In [1]:
import pandas as pd

BTC = '/kaggle/input/bitcoin-usd-btc-usd/BTC-USD new.csv'
# the adjusted close values are always the same as the Close values so we can drop them
df = pd.read_csv(filepath_or_buffer=BTC, parse_dates=['Date'], thousands='.').drop(columns=['Adj Close'])
# we need to scale to get our quotes in USD
df[['Open', 'High', 'Low', 'Close']] = 1.0/1000000.0 * df[['Open', 'High', 'Low', 'Close']]
df['month'] = df['Date'].dt.month
df['Daily'] = df['Close'].diff()
df['abs Daily'] = df['Daily'].abs()
df.head()

Unnamed: 0,Date,Open,High,Low,Close,Volume,month,Daily,abs Daily
0,2023-02-16,24307.349609,25134.117188,23602.523438,23623.474609,39316664596,2,,
1,2023-02-17,23621.283203,24924.041016,23460.755859,24565.601563,41358451255,2,942.126954,942.126954
2,2023-02-18,24565.296875,24798.835938,24468.373047,24641.277344,19625427158,2,75.675781,75.675781
3,2023-02-19,24640.027344,25093.054688,24327.642578,24327.642578,25555105670,2,-313.634766,313.634766
4,2023-02-20,24336.623047,25020.458984,23927.910156,24829.148438,28987376573,2,501.50586,501.50586


In [2]:
from plotly.express import line
line(data_frame=df, x='Date', y=df.columns[1:5], )

What jumps out at us from this plot?
* BTC has roughly doubled during the period of interest
* BTC was in a trading range through roughly mid-October, then broke out
* We can see more daily volatility during the last few weeks compared to earlier in the period of interest

Let's add a trendline to see if we can see the change in trend numerically.

In [3]:
from plotly.express import scatter
for trendline in ['ols', 'lowess']:
    scatter(data_frame=df, x='Date', y='Close', trendline=trendline).show()

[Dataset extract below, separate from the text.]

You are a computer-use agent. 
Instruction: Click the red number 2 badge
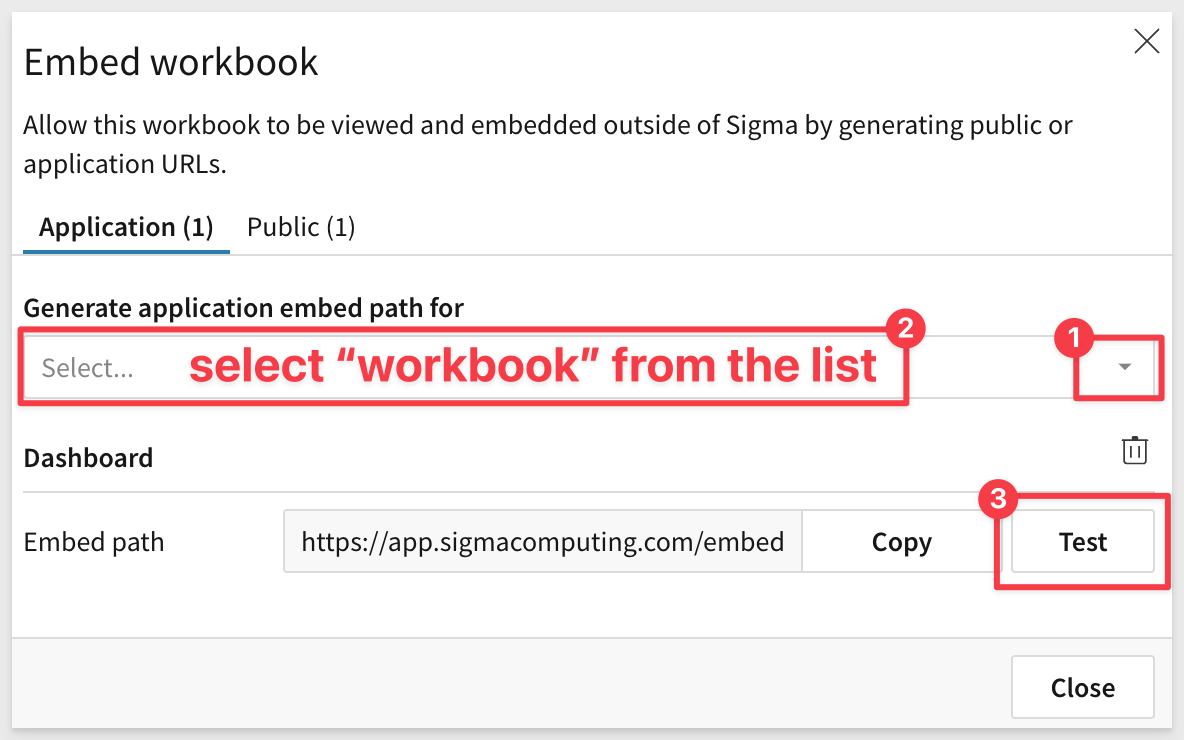(x=906, y=329)
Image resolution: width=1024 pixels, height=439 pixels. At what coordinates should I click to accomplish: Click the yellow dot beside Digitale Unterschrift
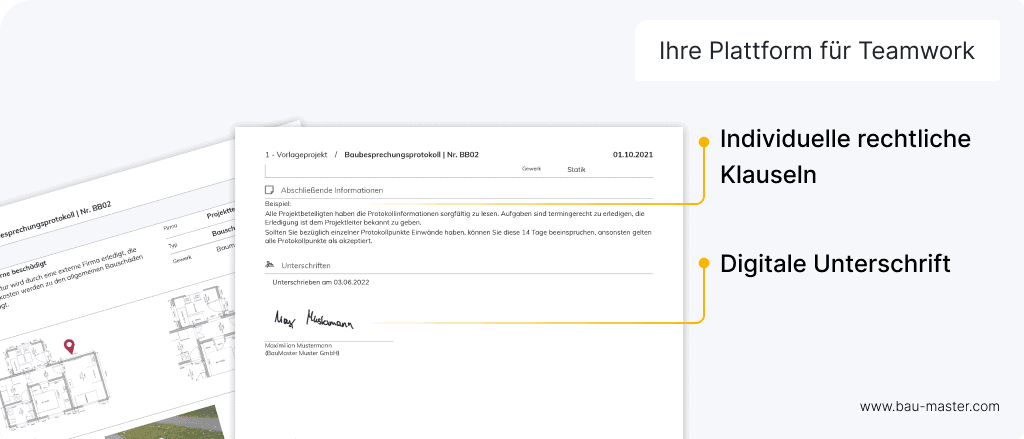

In the upper scatter plot we see that since December 3 or so BTC has been trading above the OLS line almost every day. In the lower scatter plot we see how the LOWESS trendline bent upward in late October.

In [4]:
from plotly.express import histogram
histogram(data_frame=df, x='Close')

Here our trading range and breakout show themselves again: the left mode is the early trading range, while the right mode is the new trading range.

In [5]:
histogram(data_frame=df, x='Daily', marginal='box', nbins=len(df)//5)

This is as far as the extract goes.